Work task: In full and word for word, restate the lines of the listing.
+ + +
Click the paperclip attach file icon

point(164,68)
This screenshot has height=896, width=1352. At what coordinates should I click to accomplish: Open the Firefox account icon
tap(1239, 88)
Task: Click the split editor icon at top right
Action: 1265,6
+ + +
Your solution:
Click the paperclip attach file icon

point(164,68)
This screenshot has height=896, width=1352. At what coordinates should I click to accomplish: Open the Firefox account icon
tap(1239, 88)
Task: Click the split editor icon at top right
Action: 1265,6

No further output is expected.